P \left(\frac{-\mu}{\sigma} \le \frac{X-\mu}{\sigma} \le \frac{425-\mu}{\sigma} \right)&=&.7 \end{array} \right.\)

But there is one information left !

\(\displaystyle P(425 \le X \le 600)=1-.7=.3\)

corrected
Transforming it like we did before :

\(\displaystyle \boxed{\left\{\begin{array}{lllll} P \left(-\frac{\mu}{\sigma} \le \frac{X-\mu}{\sigma} \le \frac{230-\mu}{\sigma} \right) &=&.15 \\ \\

P \left(\frac{-\mu}{\sigma} \le \frac{X-\mu}{\sigma} \le \frac{425-\mu}{\sigma} \right)&=&.7 \\ \\

P \left(\frac{425-\mu}{\sigma} \le \frac{X-\mu}{\sigma} \le \frac{600-\mu}{\sigma} \right) &=&.3

\end{array} \right.}\)

Now, transform it to a nicer way :

Let \(\displaystyle P(Z<z)=\pi(z)\), where \(\displaystyle Z=\frac{X-\mu}{\sigma}\), following a standard normal distribution (I hope you're a little used to it..otherwise you won't be able to follow..), and using this table :

http://sweb.cz/business.statistics/normal01.jpg
The system is now :

\(\displaystyle \left\{\begin{array}{lllll} \pi \left(\frac{230-\mu}{\sigma}\right)-\pi \left(\frac{-\mu}{\sigma}\right)=.15 \\ \\

\pi \left(\frac{425-\mu}{\sigma}\right)-\pi \left(\frac{-\mu}{\sigma}\right)=.7 \\ \\

\pi \left(\frac{600-\mu}{\sigma}\right)-\pi \left(\frac{425-\mu}{\sigma}\right)=.3 \end{array} \right.\)

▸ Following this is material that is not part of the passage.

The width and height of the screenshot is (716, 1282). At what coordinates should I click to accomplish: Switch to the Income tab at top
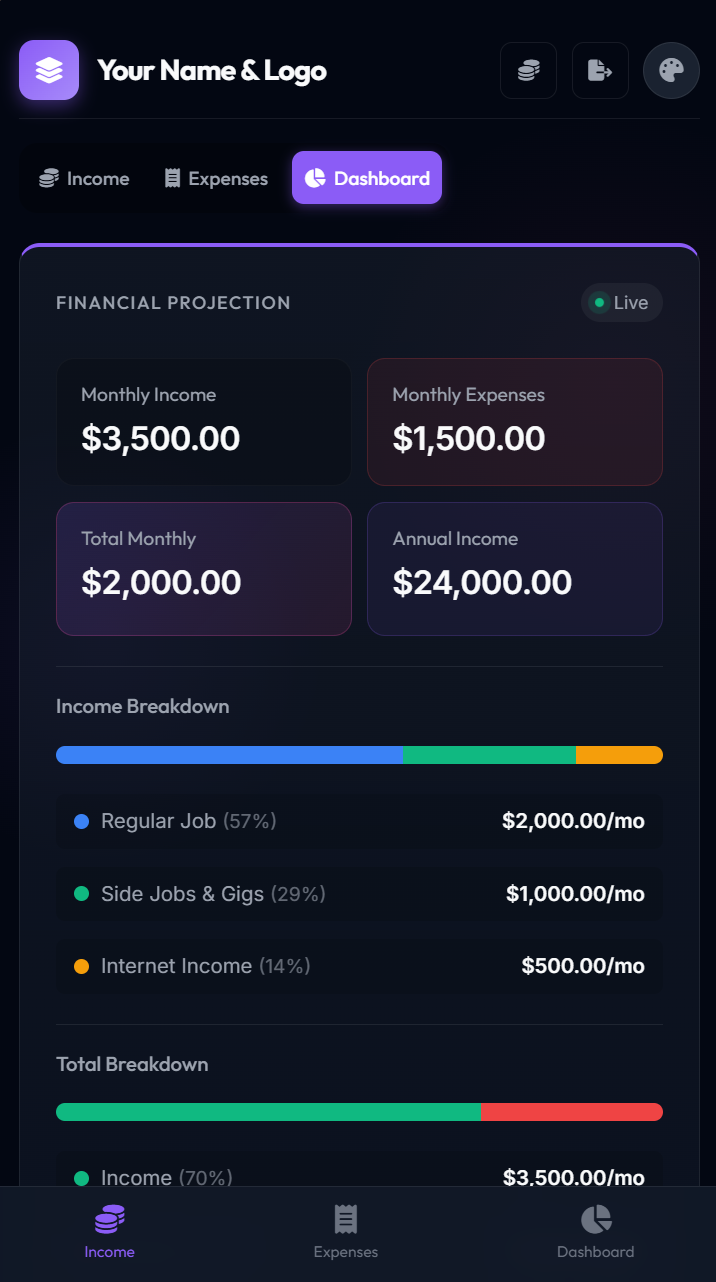pos(84,179)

You've got 4 unknowns (the pi functions) with three equations.

So try to find the values of these.. I'll give it a try after my posting...

Then, find the corresponding values of \(\displaystyle \mu\) and \(\displaystyle \sigma\), thanks to the table. Your problem is asking for \(\displaystyle \mu\)

I hope this is clear enough... English is not my native language either.